Lennar Societyit is (LEN – Free Report) shares rose 3.4% on June 21, following the release of results for the second quarter of fiscal 2022 (ended May 31, 2022). Quarterly earnings and revenue beat Zacks’ consensus estimate, despite unprecedented supply chain challenges.
Commenting on the quarterly release, Jon Jaffe, Co-Chief Executive Officer and Co-Chairman of Lennar, said, “During the quarter, our homebuilding machine continued to focus intensely on production. Our cycle time in the quarter only increased slightly sequentially, so it looks like the well-documented supply chain issues have started to ease. Our quarterly starts and sales pace remained strong at 6.2 homes and 5.0 homes per community, respectively, in the second quarter. »
LEN reported quarterly adjusted earnings (excluding market value gains and losses in both years) of $4.69 per share, beating Zacks’ consensus estimate of $3.95. This is the 13th consecutive quarter of earnings beating. Reported profit was also up 59% year-over-year, mainly benefiting from effective cost control and a focus on improving the efficiency of its homebuilding platform, which resulted in higher operating leverage.
Revenue of $8.36 billion topped the consensus mark of $8.13 billion. The reported figure was up 30% year-on-year.
construction of houses: Segment revenue totaled $7.98 billion, up 32.3% from the prior year quarter. Within residential construction, home sales contributed $7.96 billion to total revenue, up 33.2% from a year ago. Land sales were $7.5 million, compared to $38.8 million in the prior year quarter. The Other Home Construction unit contributed $6.78 million to home construction revenue, down from $8.53 million a year ago.
Home deliveries for the reported quarter improved 14% from the prior year level at 16,549 units. The average selling price of delivered homes was $483,000, up 17% from a year ago.
New orders rose 4% from the year-ago quarter to 17,792 homes. The potential value of net orders also increased 20% year over year to $9.1 billion.
Backlog at the end of the second fiscal quarter increased 16% from a year ago to 28,624. Potential housing revenue from backlog was also up 33% year over year. the other to reach $14.7 billion.
Residential construction margins
Gross margin on home sales was 29.5% for the quarter, up 340 basis points (bps). The upside can be attributed to higher revenue per square foot, flat land costs, its efforts to reduce construction costs, and lower interest charges.
Selling, general and administrative or SG&A expense – as a percentage of home sales – improved 150 basis points to 6.1% due to improved operating leverage, taking into account the benefits of a decrease broker commissions and company technology efforts. That’s the lowest second-quarter percentage in Lennar history.

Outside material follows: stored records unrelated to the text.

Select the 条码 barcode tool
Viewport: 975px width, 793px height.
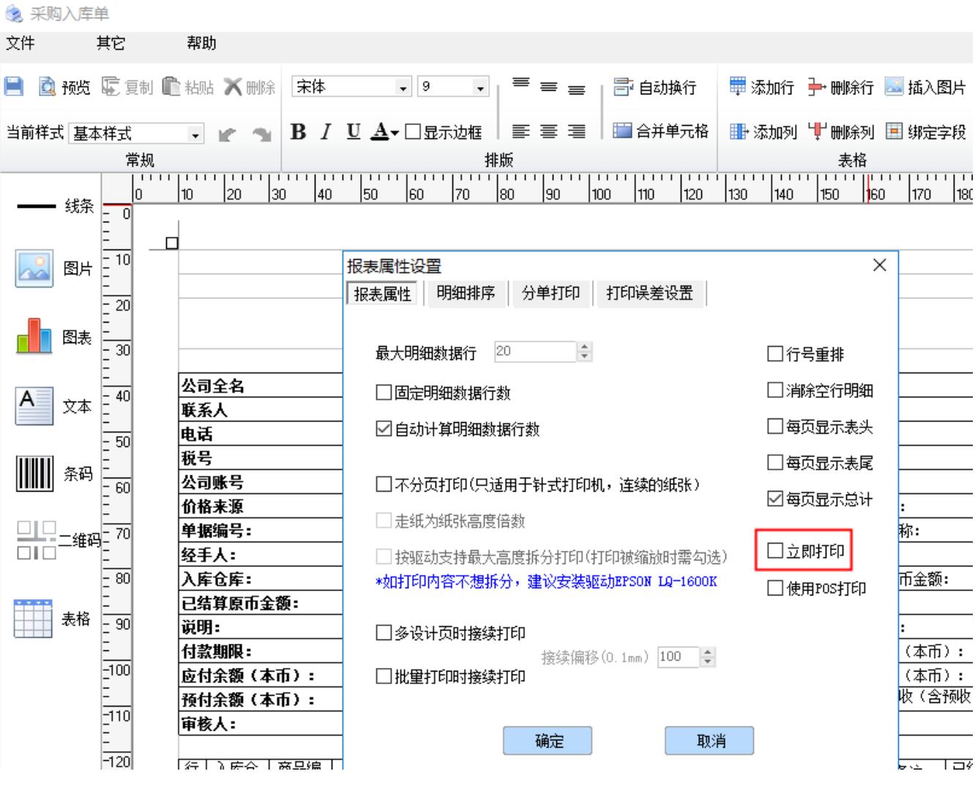coord(35,473)
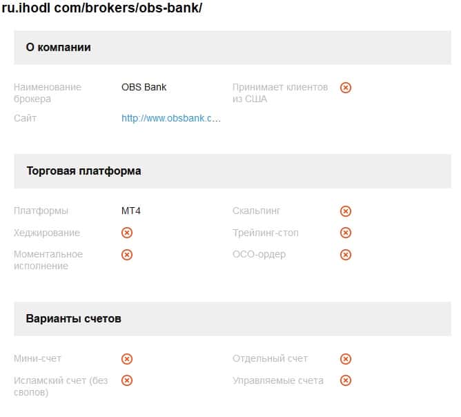Open the obsbank website link
Viewport: 461px width, 417px height.
(x=171, y=119)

Homebuilding operating profit of $1.88 billion for the quarter was up from the $1.11 billion level a year earlier.
Financial services: Segment revenue decreased 8.5% year over year to $200.2 million in the current quarter. Operating profit for the quarter also declined to $103.9 million from $121.3 million a year ago due to lower mortgage net spreads, account given the stiff competition.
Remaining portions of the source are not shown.